Anti‐Flt1 peptide and cyanine‐conjugated gold nanoparticles for the concurrent antiangiogenic and endothelial cell proton treatment

Abstract Anti‐Flt1 peptide of GNQWFI binds to vascular endothelial growth factor receptor 1 (VEGFR1 or Flt1) and prevents binding of VEGF, inhibiting VEGFR1‐mediated endothelial cell migration and tube formation. Bare gold nanoparticle (AuNP) was known to have anti‐angiogenic properties by specific binding with VEGF. In this study, anti‐Flt1 peptide (GGNQWFI) and cyanine were chemically conjugated to AuNPs (Flt1@AuNP‐cyanine 5.5 or Flt1@AuNP‐hydrocyanine 5.5 [HCy5.5]) to enhance antiangiogenic properties with targeting to VEGFR‐1 as well as producing Coulomb nanoradiator therapeutic effect on the retinal endothelial cells.
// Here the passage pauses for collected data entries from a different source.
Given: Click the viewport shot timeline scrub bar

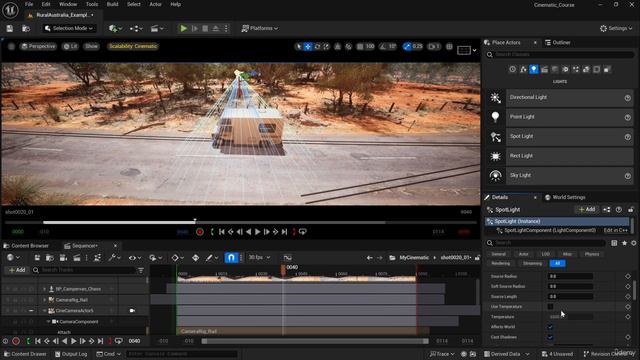Looking at the screenshot, I should coord(241,222).
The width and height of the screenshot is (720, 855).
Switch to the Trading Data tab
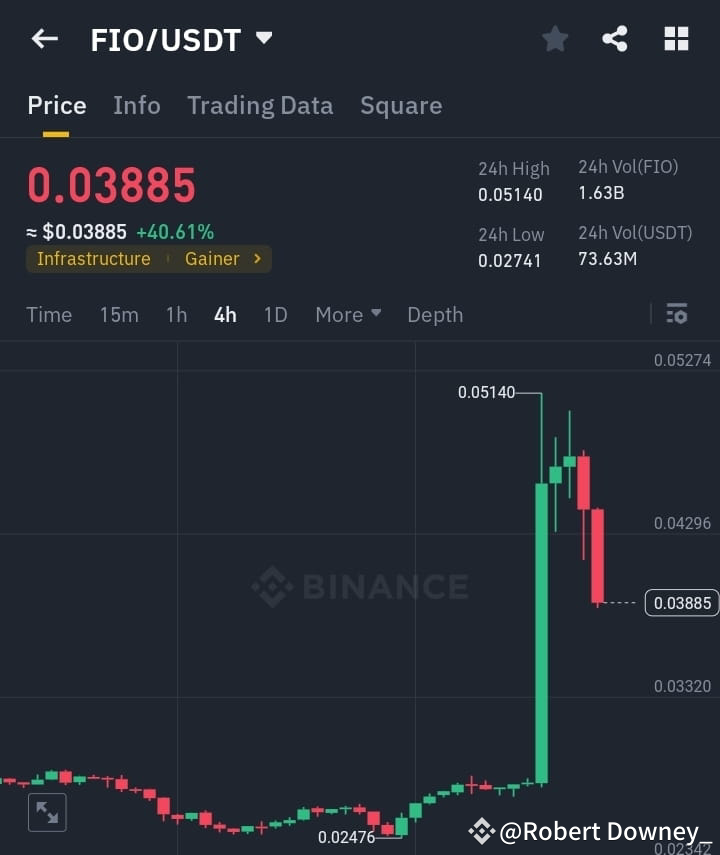pyautogui.click(x=260, y=105)
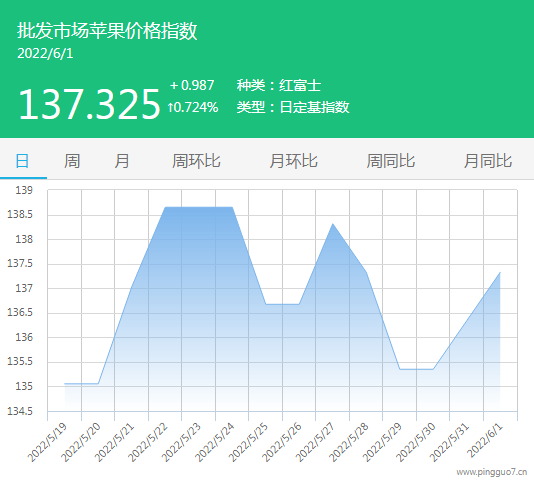The image size is (534, 484).
Task: Click the 批发市场苹果价格指数 title
Action: point(107,31)
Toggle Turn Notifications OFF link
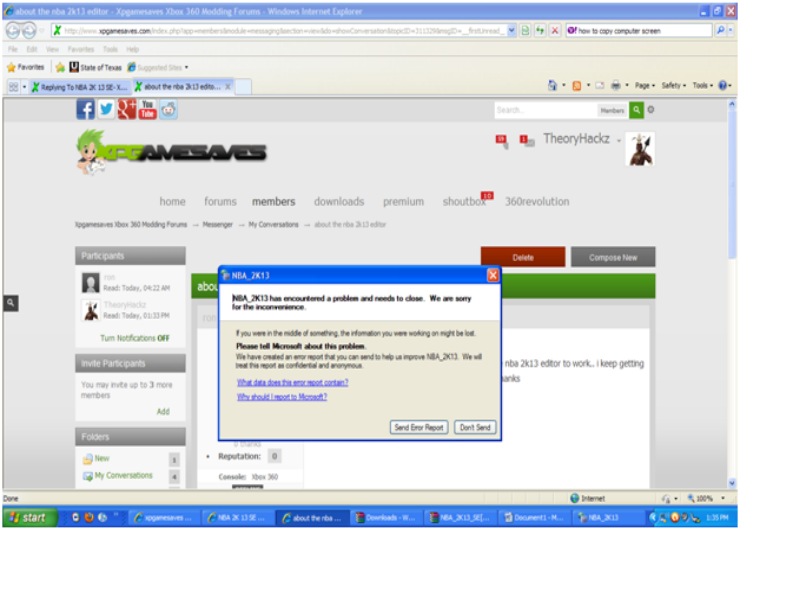The image size is (800, 600). coord(134,338)
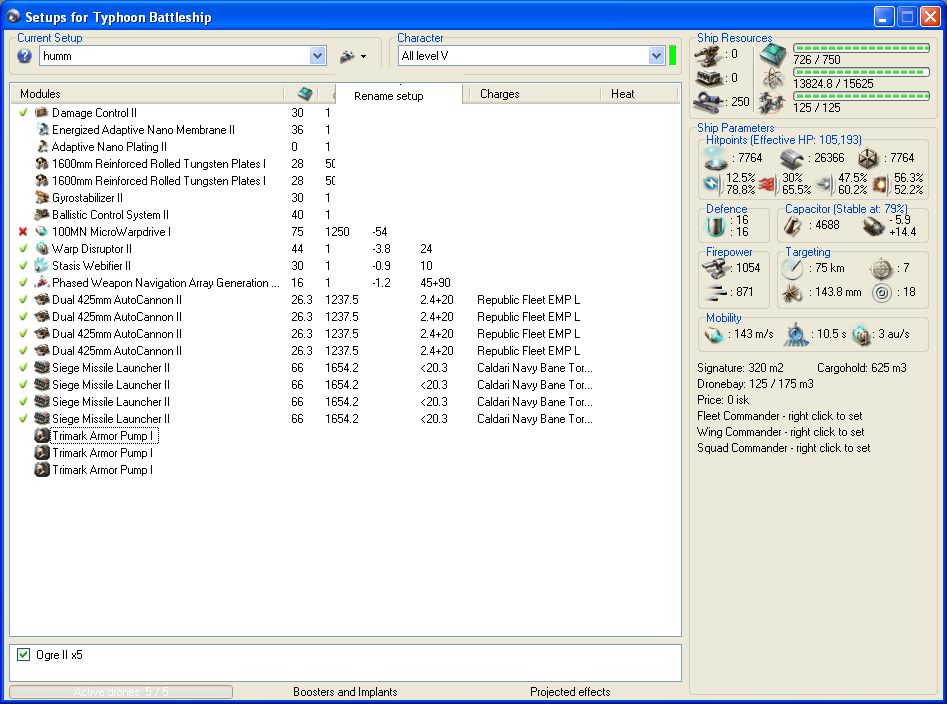This screenshot has width=947, height=704.
Task: Expand the Character dropdown set to All level V
Action: (656, 56)
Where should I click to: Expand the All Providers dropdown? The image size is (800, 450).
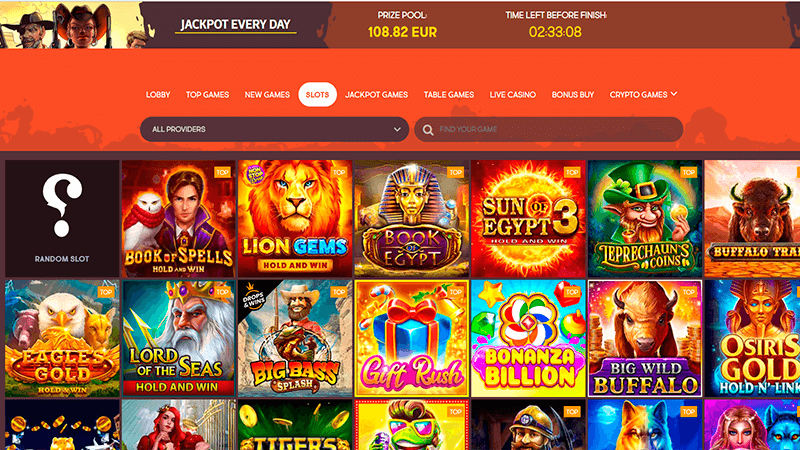pyautogui.click(x=274, y=130)
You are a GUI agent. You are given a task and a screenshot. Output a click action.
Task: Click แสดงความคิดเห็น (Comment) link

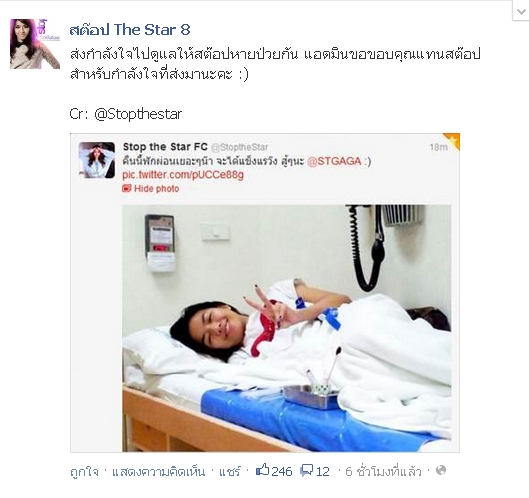click(x=158, y=471)
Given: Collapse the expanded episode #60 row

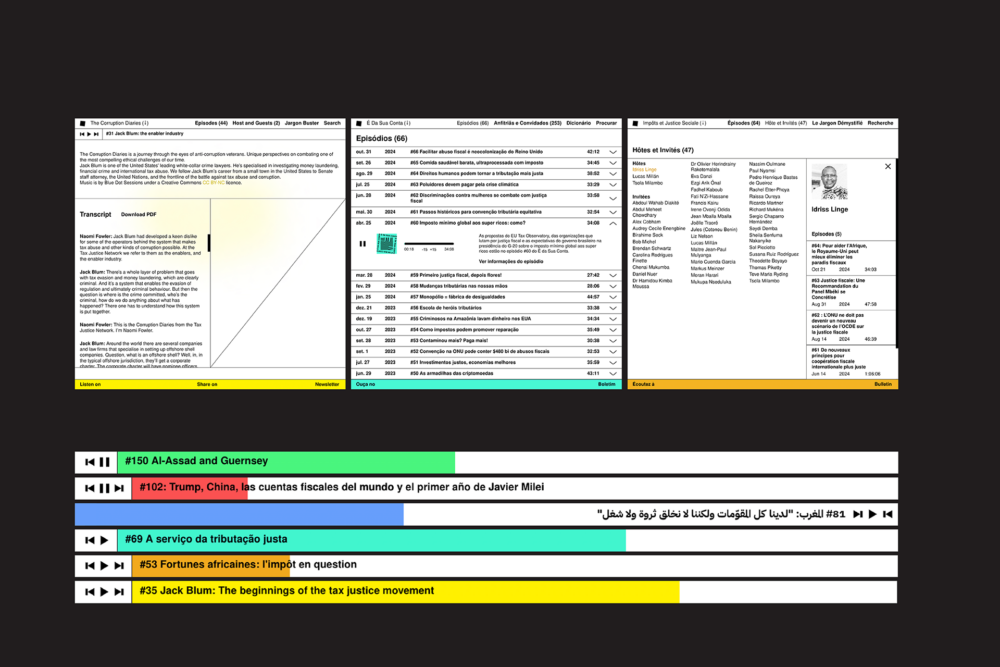Looking at the screenshot, I should pyautogui.click(x=613, y=223).
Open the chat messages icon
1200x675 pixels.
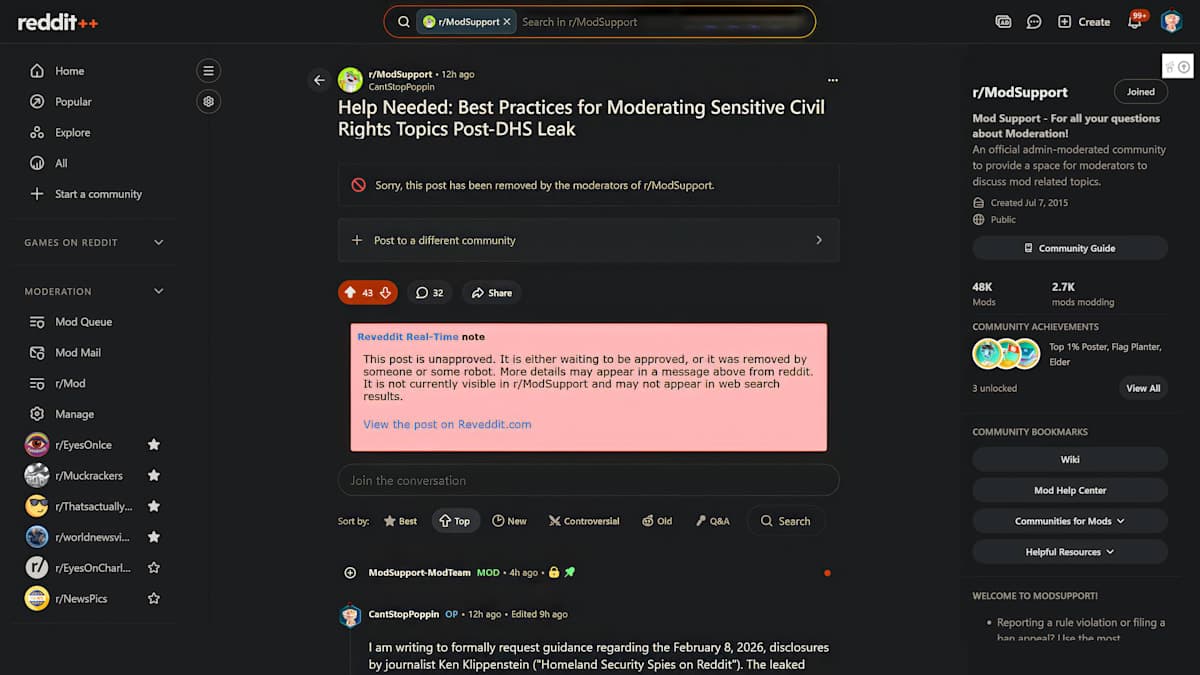1033,21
Anti‐Flt1 AuNP complex showed binding with VEGFR‐1 and showed more protein‐induced fluorescence enhancement (PIFE) by various VEGFs compared with bare AuNPs, suggesting enhanced antiangiogenic properties compared to bare AuNP. Nonfluorescent Flt1@AuNP‐HCy5.5 successfully reacted with reactive oxygen species (ROS) produced from Fenton reactions or a proton‐induced Coulomb nanoradiator, enabling quenching‐free oxidant fluorescence ROS imaging in HRMECs under oxidative stress. Flt1@AuNP‐HCy5.5 alone induced 50% greater cytotoxicity for HRMECs compared to bare AuNPs and 80% greater cell death by the Au‐nanoradiator effect. In conclusion, this study describes a new therapeutic anti‐Flt1 gold nanocomplex with enhanced antiangiogenic properties and nanoradiator‐mediated cytotoxicity on retinal endothelial cells. © 2018 Wiley Periodicals, Inc. J Biomed Mater Res Part B: Appl Biomater 107B: 1272–1283, 2019.